WHEN: SATURDAY 2 JUNE 2018, 1 PM – 5 PM
WHERE: Yoga on the Deck (YOTD), 32 Taman Warna, Holland Village, Singapore
Part of the nature of yoga is there are infinite possibilities for deepening and refining one’s practice. Playing to the edges of effort and ease, exploring balance between surrender and control, opens awareness to self-understanding and self-transformation. As we learn and expand our practice, where and what is the role of tactile cues and adjustments? And the role of verbal instructions?
Come to this 4 hour workshop, and explore for yourself, ways to improve adjustments and cuing in your yoga. In this workshop we ask and answer, when should I adjust? How should I adjust? And most importantly why should I adjust?
In this workshop you will:
- Discover essential principles for adjustment and verbal cuing as a teacher
- Identify and model several techniques for preparing yourself, as a teacher, for tactile cuing, including energetic tuning
- Practice tactile and verbal cuing with 15 of the most common poses in yoga
The workshop is experiential. You will practice on yourself, for yourself. You will practice on others, for others.
Who should come along?
- Yoga teachers interested in bringing more light and inspiration to their guiding, or coming back to teaching after a break
- Yoga students, for whom yoga is an essential to daily life, who want to expand or transform their personal practice (or might be thinking of becoming a teacher)
- Physical Fitness professionals that do a lot of one-on-one coaching
Who is facilitating?
Lee Carsley, founder of the ANZA WanderingYogis– and a CE Yoga Alliance Master Teacher, with over 2,000 hours of teaching experience and a few yoga retreats under her belt. More importantly, she loves to teach and she loves yoga. In a former lifetime she was a senior executive coach and leadership facilitator, and a guest and regular lecturer in a few MBA programs around the world. She prefers to visually demonstrate and verbally cue students, with an occasional hands on assist. Read more about her here..
Yvonne Huang Hsen Feng – Yvonne has had years of teaching experience. She loves to hands on assist, particularly in Yin. Read more about her here…
What can you expect?
The philosophy of touch
You are in front of a class of people you barely know. You have agreed to substitute for a friend of yours. You open with the usual comments about taking yoga at your own pace, checking for injuries, and asking if anyone minds adjustments (no one says no). In the first 10 minutes of the class, you notice the incredibly beautiful diversity of humanity before you, including someone who clearly has had teacher training, someone who looks like they know what they are doing but appear to be in pain, and someone who has no idea but is enjoying showing off their gymnastic ‘prowess’ in the class.
Your desire to adjust some of the warrior positions in front of you is an itch that must be scratched. You head over to the one in pain because they are obviously in the most need of ‘help’.
The subject of continual debate, tactile adjustments can run the gamut from helpful to hurtful.

▶ Dataset excerpts:
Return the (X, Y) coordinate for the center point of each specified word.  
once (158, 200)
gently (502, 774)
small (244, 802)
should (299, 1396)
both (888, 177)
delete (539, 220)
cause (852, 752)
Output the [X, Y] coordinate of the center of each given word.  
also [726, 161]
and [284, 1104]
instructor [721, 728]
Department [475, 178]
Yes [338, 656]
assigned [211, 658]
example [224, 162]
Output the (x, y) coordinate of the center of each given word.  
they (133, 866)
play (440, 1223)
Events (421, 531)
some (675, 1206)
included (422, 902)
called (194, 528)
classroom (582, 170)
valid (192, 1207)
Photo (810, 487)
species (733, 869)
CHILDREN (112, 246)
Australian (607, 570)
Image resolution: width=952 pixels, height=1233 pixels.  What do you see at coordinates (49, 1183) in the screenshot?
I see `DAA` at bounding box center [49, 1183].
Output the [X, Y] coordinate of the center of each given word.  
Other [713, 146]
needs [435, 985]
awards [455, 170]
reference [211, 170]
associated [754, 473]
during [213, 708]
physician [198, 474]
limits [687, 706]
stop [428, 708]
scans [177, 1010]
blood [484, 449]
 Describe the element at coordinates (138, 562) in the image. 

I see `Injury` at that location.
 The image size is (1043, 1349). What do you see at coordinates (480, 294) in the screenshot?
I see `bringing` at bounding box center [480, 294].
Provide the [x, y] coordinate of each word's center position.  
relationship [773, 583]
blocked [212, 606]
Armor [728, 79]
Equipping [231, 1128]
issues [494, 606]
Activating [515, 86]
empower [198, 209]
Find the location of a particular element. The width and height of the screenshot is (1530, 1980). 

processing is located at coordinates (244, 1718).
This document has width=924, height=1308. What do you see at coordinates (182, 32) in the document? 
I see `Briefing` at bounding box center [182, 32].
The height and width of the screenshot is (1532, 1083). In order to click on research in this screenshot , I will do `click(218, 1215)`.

▶ Task instructions:
(a) Do these statements agree with the yoga workshop announcement above? Answer yes or no for each, quoting the words of the announcement that decide it.
(i) The workshop lasts four hours.
(ii) Participants practice tactile and verbal cuing with 20 of the most common yoga poses.
(iii) Lee Carsley prefers to give frequent hands-on assists.
(b) Can you write what comes next in the yoga workshop announcement, starting right after its last sentence?

▶ Answers by task:
(a)
(i) Yes: "Come to this 4 hour workshop"
(ii) No: "Practice tactile and verbal cuing with 15 of the most common poses in yoga"
(iii) No: "She prefers to visually demonstrate and verbally cue students, with an occasional hands on assist"

(b)
There is a growing awareness that touch can pose risks for students, and overhelpful teachers can perform accidentally aggressive adjustments. And it can be hazardous for teachers. If you have ever been kicked in the face while helping a student into handstand, you will know what I mean. On the other hand, you will have students who like to be touched in yoga. And you might sneakily suspect that this makes them feel special and keeps them coming back.
Hands-on assistance is energetically strenuous for the applier. As teachers, we need to manage and guard our own energy, particularly if we are working long days.
How to navigate between ‘a-ha’ and ‘uh-uh’ moments for us and our students? Come to our workshop and find out using 20 of the most common yoga poses (and a few of the unusual ones).
The philosophy of teaching – verbal cues
It’s the stuff of a yoga teacher’s nightmare: Everything is flowing so perfectly, you’re starting to wonder if anyone is actually paying attention. Then you take them from Down-Dog to Forward Fold, just a normal part of a sun salutation, and the unthinkable happens. You mean to say, “Step your right foot between your hands,” but you tell them, “Step your right hand between your legs.”
In the time it takes to make this simple yet deeply flawed instruction, your sangha dissolves from an energetic cohesive group to a flock of seagulls trying to land in the wind. Some students, anticipating Forward Fold, do what you meant to ask. Others look around in bewilderment. And, yes, others timidly place their right hand between their legs. Suddenly you realize your students are indeed listening intently, and that language matters.
If you’ve ever had a moment like this, you know that paying attention to your own words is paramount when you’re teaching a class. What’s more, a few tips can make your language so much more vibrant that not only will you stay on your toes and avoid embarrassing slips, your students will actually grasp what you’re trying to tell them. You might even be a little funny.
In this workshop, we will practice 4 simple concepts to help make your instructional language alive and effective.